* Document excerpt *

--- START ---

2 large tins of Woolworths plain Mackerel (not the one in tomato sauce) - drained and flaked





finely chop the veggies and saute in lard till tender
Add two cups of stock and a heaped tbsp tomato paste

cover and simmer for 20 mins




add drained and flaked mackerel and simmer an additional 10 mins

Theoretically this _should _taste like shyte, but it's surprisingly tasty. Having it for brekky now.





Mackerel is only $2 a can at Woolies, it's wild caught Jack Mackerel from the Eastern Pacific / American coasts. Great source of omega 3 and because it's low down in the food chain it has very low levels of mercury compared to Tuna etc.


----------



## manticle (30/6/14)

Lamb leg slow cooked with saison, chicken stock, herbs and garlic. Drain liquid and reduce to a thick jus, skimming the foam off as you go.
Tea and herb smoked cherry tomatoes, roast baby beets and mixed mushrooms in butter (pine, field, shitake, slippery jack, button), mashed potato as above.


----------



## Tahoose (30/6/14)

Dude, I have just got home from a curry night with the boys, and I'm quite sure I couldn't eat anything else until tomorrow. 

But that sounds awesome, and I'm assuming that with your culinary skills it probably will be awesome.

I was impressed by Saison...


----------



## manticle (30/6/14)

I had a couple that accidentally got frozen so I used them for cooking. I find rich slow cooked red meat dishes can often work better with white wine or pale beers as it helps balance the concentrated richness.


----------



## Tahoose (30/6/14)

Yeah sounds good, I'm sure they would go well drinking with the specified meal. 

I'm sure I'll have to re-read this tomorrow for some kitchen inspiration, a couple of bottles of wine have got me toasted.'


----------



## TimT (6/7/14)

We just got back from Bright where we picked some pine mushrooms. So today, pearl barley risotto with pine mushrooms - a loose adaptation of a Stephanie Alexander recipe. (She uses porcini and button mushrooms).


----------



## wide eyed and legless (6/7/14)

Slightly off topic, can anyone tell me the name of the Chinese cooking show where the male Chinese narrator had a soft pleasant 
voice which could put you to sleep, and also what channel was it on.


----------



## Mardoo (6/7/14)

TimT said:


> We just got back from Bright where we picked some pine mushrooms. So today, pearl barley risotto with pine mushrooms - a loose adaptation of a Stephanie Alexander recipe. (She uses porcini and button mushrooms).


If you want to try something a little different try sautéing the pine mushrooms in UNTOASTED sesame oil (should be pale whitish yellow, not brown) and finish them with some mashed umeboshi and a squeeze of lemon. Eat them with a nice short grain brown rice or other cooked whole grain.


----------



## sponge (7/7/14)

Bit of a lamb curry last night. Kept it real simple as I was in and out of the house yesterday so didn't bother to cook things off individually.

Lamb forequarters
Tin of tomatoes
Bunch of coriander
Veggies (we had mushrooms, capsicum and carrot)

Spices
Onion, garlic and ginger puree (made in blender)

--- END ---

Collected data entries
--- START ---

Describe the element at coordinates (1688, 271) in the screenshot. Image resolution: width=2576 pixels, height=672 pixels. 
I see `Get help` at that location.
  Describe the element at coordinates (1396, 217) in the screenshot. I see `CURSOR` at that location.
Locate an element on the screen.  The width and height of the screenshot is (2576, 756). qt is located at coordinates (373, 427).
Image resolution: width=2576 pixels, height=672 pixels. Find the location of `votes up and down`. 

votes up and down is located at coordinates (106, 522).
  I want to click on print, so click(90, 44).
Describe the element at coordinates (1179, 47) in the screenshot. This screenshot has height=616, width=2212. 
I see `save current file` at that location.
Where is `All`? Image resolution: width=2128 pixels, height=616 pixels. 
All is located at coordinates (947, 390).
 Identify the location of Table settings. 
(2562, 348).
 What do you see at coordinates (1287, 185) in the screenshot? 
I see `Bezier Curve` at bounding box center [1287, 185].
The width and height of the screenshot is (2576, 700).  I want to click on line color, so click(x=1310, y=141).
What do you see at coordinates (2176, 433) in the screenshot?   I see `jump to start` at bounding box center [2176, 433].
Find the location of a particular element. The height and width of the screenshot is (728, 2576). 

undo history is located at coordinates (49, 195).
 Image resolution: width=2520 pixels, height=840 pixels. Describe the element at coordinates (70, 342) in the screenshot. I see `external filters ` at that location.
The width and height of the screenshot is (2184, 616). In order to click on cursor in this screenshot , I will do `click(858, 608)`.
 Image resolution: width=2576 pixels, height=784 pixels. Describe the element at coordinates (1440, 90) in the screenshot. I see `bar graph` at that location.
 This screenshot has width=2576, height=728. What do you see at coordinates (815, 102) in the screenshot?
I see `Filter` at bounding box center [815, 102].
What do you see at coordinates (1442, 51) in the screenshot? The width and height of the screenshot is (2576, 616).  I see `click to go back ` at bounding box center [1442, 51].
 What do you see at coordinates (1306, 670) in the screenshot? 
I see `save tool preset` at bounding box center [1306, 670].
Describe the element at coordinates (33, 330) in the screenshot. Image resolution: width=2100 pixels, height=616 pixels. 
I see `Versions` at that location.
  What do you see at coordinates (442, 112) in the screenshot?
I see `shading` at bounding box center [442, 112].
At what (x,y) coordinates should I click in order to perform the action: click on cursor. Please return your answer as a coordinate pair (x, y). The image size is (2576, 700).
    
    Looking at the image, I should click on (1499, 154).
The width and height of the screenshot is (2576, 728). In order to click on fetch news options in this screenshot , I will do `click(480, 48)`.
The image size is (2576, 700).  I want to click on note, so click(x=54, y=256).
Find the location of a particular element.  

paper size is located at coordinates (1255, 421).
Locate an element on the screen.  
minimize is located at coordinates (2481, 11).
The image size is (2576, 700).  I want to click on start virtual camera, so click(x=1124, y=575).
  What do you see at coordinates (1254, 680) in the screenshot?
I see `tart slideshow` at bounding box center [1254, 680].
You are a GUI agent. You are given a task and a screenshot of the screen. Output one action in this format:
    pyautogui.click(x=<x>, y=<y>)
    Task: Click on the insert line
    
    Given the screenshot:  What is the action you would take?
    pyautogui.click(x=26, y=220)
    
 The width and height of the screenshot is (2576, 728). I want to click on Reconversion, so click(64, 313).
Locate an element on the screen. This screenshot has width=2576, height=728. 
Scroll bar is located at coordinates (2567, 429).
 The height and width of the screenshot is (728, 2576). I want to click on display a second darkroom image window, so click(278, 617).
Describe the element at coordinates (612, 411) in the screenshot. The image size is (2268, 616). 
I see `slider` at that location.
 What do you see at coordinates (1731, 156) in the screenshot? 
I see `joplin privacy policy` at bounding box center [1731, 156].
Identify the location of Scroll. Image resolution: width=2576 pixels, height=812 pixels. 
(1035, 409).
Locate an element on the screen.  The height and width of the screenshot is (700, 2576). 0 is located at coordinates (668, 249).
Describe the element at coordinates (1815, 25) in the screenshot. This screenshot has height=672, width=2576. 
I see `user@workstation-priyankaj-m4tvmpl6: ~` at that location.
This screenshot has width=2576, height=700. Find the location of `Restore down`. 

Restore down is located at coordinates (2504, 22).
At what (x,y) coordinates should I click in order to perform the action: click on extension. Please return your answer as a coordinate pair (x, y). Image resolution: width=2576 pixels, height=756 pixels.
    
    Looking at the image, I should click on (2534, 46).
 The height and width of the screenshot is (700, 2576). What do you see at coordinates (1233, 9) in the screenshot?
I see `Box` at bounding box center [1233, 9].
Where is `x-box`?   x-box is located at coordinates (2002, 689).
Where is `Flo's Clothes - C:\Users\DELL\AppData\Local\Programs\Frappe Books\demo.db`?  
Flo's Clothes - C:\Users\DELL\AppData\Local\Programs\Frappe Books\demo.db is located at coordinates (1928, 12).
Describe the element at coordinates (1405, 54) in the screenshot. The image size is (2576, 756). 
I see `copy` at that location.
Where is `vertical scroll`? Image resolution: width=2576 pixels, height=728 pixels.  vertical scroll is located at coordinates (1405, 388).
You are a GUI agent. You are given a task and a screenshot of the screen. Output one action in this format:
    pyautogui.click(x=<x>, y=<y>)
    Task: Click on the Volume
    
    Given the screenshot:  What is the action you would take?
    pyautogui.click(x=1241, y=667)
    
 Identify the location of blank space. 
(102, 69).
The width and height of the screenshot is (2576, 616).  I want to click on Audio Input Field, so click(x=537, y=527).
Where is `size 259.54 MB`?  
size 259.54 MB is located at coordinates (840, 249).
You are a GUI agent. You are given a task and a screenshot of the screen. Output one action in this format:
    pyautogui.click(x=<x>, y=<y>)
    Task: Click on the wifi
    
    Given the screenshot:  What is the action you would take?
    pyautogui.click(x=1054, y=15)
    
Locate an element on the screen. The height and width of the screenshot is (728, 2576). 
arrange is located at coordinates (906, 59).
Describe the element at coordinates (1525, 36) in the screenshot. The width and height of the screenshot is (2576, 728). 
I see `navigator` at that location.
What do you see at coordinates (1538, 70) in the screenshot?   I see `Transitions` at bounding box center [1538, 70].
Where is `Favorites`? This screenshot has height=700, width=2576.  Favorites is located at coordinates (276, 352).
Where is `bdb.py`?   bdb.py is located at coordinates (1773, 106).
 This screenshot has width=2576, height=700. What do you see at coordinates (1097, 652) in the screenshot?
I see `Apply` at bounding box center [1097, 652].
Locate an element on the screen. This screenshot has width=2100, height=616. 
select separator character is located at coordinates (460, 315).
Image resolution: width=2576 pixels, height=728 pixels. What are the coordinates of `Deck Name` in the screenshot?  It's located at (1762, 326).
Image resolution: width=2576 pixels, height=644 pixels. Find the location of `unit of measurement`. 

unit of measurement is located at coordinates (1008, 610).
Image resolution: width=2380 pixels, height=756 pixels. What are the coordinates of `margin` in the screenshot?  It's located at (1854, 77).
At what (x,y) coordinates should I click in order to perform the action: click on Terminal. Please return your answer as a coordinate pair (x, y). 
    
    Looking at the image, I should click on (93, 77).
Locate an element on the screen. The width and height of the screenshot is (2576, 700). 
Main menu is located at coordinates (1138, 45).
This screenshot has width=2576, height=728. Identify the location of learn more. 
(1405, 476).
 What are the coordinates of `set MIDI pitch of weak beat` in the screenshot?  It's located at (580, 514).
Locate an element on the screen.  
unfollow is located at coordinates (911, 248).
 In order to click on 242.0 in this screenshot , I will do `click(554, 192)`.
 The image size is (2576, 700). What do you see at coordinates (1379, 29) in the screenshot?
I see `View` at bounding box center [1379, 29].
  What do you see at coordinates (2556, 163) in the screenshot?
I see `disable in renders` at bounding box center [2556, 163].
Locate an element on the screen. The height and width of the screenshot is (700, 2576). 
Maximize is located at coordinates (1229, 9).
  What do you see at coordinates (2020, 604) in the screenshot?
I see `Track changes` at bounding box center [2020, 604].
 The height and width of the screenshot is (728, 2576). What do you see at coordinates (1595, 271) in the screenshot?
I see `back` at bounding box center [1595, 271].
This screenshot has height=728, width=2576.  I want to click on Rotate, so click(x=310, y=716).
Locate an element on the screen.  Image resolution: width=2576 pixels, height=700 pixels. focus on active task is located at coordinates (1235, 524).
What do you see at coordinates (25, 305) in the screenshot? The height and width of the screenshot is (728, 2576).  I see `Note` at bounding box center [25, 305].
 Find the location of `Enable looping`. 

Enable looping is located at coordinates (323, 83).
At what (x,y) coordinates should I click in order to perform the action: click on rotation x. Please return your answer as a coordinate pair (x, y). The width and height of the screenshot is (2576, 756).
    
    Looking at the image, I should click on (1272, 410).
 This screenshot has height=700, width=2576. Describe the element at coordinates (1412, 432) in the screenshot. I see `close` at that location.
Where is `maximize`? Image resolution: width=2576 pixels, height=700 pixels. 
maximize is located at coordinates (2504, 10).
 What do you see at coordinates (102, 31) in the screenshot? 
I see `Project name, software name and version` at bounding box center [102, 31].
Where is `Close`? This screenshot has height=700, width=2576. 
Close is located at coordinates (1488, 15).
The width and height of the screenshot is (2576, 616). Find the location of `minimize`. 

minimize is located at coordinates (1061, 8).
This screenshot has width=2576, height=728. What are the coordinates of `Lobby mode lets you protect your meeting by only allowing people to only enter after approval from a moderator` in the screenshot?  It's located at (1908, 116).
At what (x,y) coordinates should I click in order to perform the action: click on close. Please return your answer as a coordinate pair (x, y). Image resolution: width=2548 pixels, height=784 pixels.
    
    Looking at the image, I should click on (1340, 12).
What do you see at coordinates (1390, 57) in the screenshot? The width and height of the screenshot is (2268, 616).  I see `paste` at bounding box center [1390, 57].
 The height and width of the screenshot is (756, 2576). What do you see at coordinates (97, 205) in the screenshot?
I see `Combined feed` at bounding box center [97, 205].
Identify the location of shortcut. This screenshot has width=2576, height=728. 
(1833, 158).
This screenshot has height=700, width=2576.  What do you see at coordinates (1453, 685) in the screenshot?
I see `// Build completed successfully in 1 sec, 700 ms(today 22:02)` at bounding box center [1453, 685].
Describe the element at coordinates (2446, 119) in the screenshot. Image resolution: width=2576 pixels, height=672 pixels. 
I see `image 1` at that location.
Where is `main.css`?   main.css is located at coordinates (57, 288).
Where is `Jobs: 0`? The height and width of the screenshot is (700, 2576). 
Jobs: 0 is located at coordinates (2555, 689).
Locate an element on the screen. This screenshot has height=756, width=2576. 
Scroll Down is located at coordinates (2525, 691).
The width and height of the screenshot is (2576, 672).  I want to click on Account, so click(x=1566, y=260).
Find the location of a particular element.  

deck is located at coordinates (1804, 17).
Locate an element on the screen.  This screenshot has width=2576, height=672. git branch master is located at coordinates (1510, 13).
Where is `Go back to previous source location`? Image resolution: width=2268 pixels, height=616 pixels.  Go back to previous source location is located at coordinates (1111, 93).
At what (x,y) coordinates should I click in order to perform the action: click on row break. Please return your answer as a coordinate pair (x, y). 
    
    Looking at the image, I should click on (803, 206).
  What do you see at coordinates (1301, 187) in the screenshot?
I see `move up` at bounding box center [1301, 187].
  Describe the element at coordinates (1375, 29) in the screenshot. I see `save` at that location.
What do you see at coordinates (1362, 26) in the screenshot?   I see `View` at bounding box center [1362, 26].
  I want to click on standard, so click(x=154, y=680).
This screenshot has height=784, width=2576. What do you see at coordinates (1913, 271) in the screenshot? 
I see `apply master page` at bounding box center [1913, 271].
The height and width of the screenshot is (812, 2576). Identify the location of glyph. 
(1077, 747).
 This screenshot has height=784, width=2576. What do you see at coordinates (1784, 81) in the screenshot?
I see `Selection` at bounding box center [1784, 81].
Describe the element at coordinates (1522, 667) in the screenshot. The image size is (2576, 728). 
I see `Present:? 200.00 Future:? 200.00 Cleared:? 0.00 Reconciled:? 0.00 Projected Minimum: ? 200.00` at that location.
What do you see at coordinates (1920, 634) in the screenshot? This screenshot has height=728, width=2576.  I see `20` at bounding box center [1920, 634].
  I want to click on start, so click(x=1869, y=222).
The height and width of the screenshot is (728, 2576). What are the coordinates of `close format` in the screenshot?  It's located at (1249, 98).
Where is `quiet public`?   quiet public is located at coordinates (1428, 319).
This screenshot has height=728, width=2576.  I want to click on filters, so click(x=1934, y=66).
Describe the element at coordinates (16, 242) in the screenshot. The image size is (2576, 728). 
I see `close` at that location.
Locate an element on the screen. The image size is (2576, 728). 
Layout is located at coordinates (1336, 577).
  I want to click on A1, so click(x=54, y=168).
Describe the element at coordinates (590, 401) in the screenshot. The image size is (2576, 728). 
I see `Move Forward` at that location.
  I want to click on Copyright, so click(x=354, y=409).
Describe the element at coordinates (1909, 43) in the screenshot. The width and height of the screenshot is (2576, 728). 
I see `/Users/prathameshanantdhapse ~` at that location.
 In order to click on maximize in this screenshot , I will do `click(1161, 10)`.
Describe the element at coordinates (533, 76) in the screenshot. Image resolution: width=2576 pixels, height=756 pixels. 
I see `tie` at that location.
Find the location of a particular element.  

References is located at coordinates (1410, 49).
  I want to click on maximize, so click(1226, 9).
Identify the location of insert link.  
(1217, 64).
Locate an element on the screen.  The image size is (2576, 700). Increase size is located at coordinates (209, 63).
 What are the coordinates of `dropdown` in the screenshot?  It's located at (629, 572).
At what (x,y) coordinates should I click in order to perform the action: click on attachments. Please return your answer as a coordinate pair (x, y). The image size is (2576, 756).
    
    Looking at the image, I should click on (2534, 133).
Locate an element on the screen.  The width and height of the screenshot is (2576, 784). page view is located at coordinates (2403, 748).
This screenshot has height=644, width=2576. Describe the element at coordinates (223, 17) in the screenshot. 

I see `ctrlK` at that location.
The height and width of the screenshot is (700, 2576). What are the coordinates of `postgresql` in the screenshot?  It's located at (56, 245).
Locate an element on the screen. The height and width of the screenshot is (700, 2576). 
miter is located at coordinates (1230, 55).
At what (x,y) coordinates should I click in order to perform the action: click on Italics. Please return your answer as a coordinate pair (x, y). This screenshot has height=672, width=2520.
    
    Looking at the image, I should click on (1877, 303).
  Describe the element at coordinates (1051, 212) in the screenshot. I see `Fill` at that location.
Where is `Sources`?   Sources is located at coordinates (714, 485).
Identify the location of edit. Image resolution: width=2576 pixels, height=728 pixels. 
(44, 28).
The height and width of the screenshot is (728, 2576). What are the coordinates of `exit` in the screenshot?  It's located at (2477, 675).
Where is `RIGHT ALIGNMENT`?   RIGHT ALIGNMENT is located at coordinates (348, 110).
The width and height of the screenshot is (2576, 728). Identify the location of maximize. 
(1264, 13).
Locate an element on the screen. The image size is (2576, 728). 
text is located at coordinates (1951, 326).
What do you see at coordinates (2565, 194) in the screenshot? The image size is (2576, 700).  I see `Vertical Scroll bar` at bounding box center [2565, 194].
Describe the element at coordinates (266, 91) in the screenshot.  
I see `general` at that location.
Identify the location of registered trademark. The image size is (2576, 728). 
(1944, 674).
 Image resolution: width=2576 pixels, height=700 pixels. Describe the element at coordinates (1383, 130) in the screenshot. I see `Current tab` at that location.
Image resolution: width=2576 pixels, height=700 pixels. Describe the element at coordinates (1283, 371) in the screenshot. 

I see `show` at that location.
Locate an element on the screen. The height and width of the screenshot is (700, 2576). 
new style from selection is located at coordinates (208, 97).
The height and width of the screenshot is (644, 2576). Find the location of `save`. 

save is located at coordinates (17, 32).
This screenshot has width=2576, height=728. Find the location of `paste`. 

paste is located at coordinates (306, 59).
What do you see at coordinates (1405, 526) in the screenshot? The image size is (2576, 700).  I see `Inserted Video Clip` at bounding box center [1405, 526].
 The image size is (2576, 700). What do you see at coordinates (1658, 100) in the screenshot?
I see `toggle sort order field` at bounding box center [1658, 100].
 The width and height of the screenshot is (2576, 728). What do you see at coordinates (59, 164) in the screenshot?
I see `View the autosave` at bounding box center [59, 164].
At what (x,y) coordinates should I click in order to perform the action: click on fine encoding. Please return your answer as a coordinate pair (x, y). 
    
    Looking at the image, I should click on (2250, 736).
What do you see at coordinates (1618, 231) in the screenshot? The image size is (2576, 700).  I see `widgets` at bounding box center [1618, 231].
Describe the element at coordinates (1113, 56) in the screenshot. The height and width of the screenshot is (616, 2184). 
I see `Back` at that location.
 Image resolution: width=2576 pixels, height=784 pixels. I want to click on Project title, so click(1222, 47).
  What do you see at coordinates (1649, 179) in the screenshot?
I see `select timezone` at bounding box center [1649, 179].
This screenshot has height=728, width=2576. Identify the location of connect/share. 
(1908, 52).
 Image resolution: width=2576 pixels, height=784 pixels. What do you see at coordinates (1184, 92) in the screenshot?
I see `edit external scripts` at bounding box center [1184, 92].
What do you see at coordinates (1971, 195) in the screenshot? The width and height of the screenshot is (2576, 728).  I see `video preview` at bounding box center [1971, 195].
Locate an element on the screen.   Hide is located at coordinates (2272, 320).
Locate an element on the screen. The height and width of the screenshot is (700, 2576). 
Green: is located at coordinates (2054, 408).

--- END ---

Rewrite the cooking thread from "If you want" to "## sponge (7/7/14)", and change "umeboshi" to "miso".

If you want to try something a little different try sautéing the pine mushrooms in UNTOASTED sesame oil (should be pale whitish yellow, not brown) and finish them with some mashed miso and a squeeze of lemon. Eat them with a nice short grain brown rice or other cooked whole grain.


----------



## sponge (7/7/14)